Stated task:
Copy out word for word the part of the material below that starts with the line containing "Given: Open the airplane flights icon" and runs to the end of the material, both ends included.

Records shown:

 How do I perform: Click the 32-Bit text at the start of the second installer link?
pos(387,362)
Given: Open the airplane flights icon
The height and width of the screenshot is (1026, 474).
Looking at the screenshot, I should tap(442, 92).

Task result:
Given: Open the airplane flights icon
The height and width of the screenshot is (1026, 474).
Looking at the screenshot, I should tap(442, 92).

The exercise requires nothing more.